Business process models are known. A business process model is a model defining order dependencies of constituent activities of a business process. With the increased use of business process models in simulation, code generation and direct execution, it becomes more and more important that the processes are free of control- and data-flow errors. Various studies (see [1] for a survey) have shown that such errors frequently occur in processes.
It can be realized that some of these errors can be characterized in terms of relationships between control-flow edges or tasks of the process. For example, a process is free of deadlock if any two incoming edges of an AND-join are always marked concurrently. We can say that such a pair of edges is always concurrent. A process is free of lack of synchronization if any two incoming edges of an XOR-join are mutually exclusive, i.e., they never get marked concurrently. A data-flow hazard may arise if two conflicting operations on the same data object are executed concurrently. That can happen only if the tasks containing the data operations are sometimes concurrent, i.e., not mutually exclusive. Similar relationships have also been proposed for a behavioral comparison of processes [2, 3].
Such control-flow relations can be computed by enumerating all reachable control-flow states of the process by explicitly executing its workflow graph, i.e., its control-flow representation. However, there can be exponentially many such states, resulting in a worst-case exponential time algorithm.
Some existing techniques can decide soundness of a workflow graph without IOR gateways, or equivalently a Free Choice Petri net, in polynomial time: a technique based on the rank theorem [4] in cubic time and techniques based on a complete reduction calculus [5] in more than cubic time. However, diagnostic information is not provided by the former technique and was not yet worked out for the latter.
Techniques based on state space exploration return an error trace, i.e., an execution that exhibits the control-flow error, but they have exponential worst-case time complexity. It has been shown [6] for industrial processes without IOR gateways that the latter problem can be effectively addressed in practice using various reduction techniques. Various additional structural reduction techniques exist in the literature, e.g., [7, 8].

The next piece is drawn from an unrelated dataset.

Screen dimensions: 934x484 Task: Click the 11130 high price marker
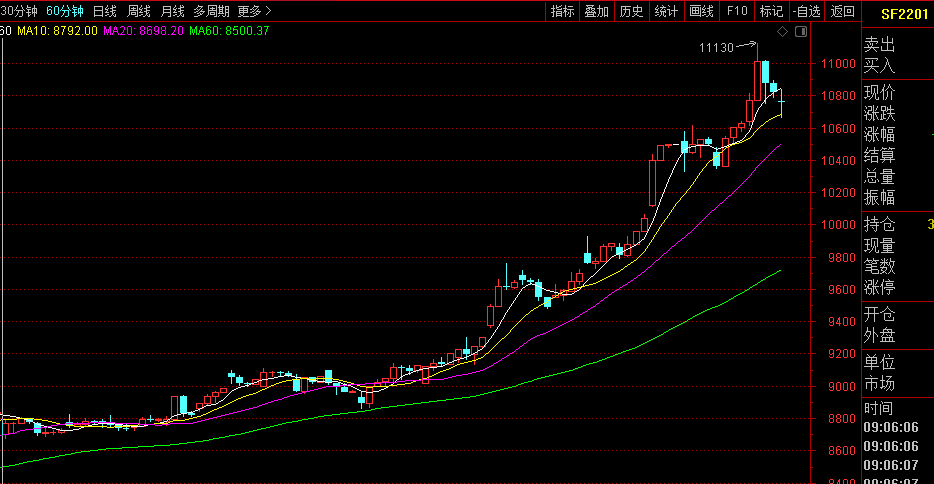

Wynn et al. [9] provide a study of verifying processes with IOR gateways. They apply state space exploration and use a different IOR-join semantics.
To the best of their knowledge, the present inventors are not aware of approaches that provide diagnostic information to deal with the over-approximation due to data abstraction in workflow graphs. Existing approaches to check other notions of soundness such as relaxed soundness [10] or weak soundness [11] have exponential complexity.